Archimedes has a bath which is filled using three taps labelled A, B and C.

The rates of flow of B is twice that of A, the rates of flow of C is three times that of A.

Yesterday, Archimedes filled his bath as follows:

Firstly he used all three taps for 2 hours. Then he turned off B and finished filling the bath in an additional 2 hours and 45 mins using taps A and C only (it's a very big bath).

Today Archimedes is going to fill his bath (currently empty) using all three taps.

How long will this take him?
• Nov 22nd 2012, 05:15 PM
skeeter
Re: Archimedes bath problem
let A = flow rate for tap A in units per hour

(2 hrs)(A + 2A + 3A) + (2.75 hrs)(A + 3A) = 1 tub filled

23A = 1

A = (1 tub filled)/(23 hrs)

using all 3 ...

(A + 2A + 3A)t = 1 tub filled

solve for t
• Nov 22nd 2012, 06:32 PM
Soroban
Re: Archimedes bath problem
Hello, Natasha1!

Quote:

Archimedes has a bath which is filled using three taps labelled A, B and C.

The rate of flow of B is twice that of A; the rate of flow of C is three times that of A.

Yesterday, Archimedes filled his bath as follows:

First, he used all three taps for 2 hours. Then he turned off B and finished filling the bath
in an additional 2 hours and 45 mins using taps A and C only.

Today Archimedes is going to fill his bath (currently empty) using all three taps.

How long will this take him?

Let $\displaystyle a$ = number of hours for A to fill the bath alone.
In one hour, A can fill $\displaystyle \tfrac{1}{a}$ of the bath.

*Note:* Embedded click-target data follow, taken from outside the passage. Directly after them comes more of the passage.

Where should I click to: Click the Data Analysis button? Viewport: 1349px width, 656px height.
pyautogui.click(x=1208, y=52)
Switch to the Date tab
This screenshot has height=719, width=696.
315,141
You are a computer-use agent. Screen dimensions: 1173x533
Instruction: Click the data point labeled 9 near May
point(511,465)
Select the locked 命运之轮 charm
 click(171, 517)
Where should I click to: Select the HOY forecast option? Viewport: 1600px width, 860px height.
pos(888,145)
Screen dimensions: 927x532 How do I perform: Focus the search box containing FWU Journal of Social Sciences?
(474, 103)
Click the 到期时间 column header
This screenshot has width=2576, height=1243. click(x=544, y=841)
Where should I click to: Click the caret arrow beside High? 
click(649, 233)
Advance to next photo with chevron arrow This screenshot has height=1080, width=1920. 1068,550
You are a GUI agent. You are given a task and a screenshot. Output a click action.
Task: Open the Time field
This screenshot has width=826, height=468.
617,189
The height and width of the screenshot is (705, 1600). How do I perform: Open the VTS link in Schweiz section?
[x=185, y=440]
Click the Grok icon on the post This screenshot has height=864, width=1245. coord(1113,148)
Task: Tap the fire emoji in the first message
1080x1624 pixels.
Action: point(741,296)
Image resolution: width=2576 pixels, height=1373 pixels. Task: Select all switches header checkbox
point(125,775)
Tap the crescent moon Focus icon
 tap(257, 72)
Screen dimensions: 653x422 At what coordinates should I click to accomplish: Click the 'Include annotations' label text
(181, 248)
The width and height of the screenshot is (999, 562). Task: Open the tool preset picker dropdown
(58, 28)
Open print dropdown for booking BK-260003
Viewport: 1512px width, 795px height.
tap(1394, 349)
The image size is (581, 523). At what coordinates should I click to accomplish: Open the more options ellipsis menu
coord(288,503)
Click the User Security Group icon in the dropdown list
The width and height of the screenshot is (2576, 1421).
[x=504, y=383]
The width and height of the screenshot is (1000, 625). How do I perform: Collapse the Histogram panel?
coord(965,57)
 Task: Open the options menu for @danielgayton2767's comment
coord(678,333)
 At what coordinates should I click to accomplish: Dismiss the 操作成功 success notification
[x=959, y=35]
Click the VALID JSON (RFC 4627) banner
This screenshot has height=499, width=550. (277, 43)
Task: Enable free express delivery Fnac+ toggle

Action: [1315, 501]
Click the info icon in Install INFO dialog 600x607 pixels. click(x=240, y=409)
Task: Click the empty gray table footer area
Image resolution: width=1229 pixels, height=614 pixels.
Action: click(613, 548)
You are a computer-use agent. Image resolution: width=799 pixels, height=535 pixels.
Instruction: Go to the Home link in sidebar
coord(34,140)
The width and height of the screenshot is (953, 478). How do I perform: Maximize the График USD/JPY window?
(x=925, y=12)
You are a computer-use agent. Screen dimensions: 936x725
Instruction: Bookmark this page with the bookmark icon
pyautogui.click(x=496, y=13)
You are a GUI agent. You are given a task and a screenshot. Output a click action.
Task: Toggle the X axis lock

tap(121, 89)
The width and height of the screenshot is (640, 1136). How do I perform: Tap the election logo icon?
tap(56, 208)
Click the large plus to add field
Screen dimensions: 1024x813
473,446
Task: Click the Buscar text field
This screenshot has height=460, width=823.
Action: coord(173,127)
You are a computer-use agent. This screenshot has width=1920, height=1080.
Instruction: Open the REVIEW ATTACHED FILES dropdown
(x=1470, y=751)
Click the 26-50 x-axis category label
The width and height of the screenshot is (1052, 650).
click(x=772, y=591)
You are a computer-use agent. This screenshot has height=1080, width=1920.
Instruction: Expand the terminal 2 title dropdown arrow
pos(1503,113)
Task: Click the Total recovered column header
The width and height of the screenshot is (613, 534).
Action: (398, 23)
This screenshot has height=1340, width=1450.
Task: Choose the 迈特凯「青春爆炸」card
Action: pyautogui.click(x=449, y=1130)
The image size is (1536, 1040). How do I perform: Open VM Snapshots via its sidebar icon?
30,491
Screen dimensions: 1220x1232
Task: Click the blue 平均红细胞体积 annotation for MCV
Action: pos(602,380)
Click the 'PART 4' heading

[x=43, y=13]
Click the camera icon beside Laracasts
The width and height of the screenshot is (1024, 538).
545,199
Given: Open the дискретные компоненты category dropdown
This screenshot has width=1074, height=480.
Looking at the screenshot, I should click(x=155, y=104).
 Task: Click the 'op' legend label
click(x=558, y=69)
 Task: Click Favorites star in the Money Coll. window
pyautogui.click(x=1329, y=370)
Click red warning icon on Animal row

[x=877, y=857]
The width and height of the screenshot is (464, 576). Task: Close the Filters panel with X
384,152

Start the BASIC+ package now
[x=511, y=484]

Then B can fill the bath alone in $\displaystyle \tfrac{a}{2}$ hours.
In one hour, B can fill $\displaystyle \frac{1}{\frac{a}{2}} = \tfrac{2}{a}$ of the bath.

And C can fill the bath alone in $\displaystyle \tfrac{a}{3}$ hours.
In one hour, C can fill $\displaystyle \frac{1}{\frac{a}{3}} = \tfrac{3}{a}$ of the bath.

In $\displaystyle 2$ hours, the three taps can fill: $\displaystyle 2(\tfrac{1}{a}) + 2(\tfrac{2}{a}) + 2(\tfrac{3}{a}) \,=\,\tfrac{12}{a}$ of the bath.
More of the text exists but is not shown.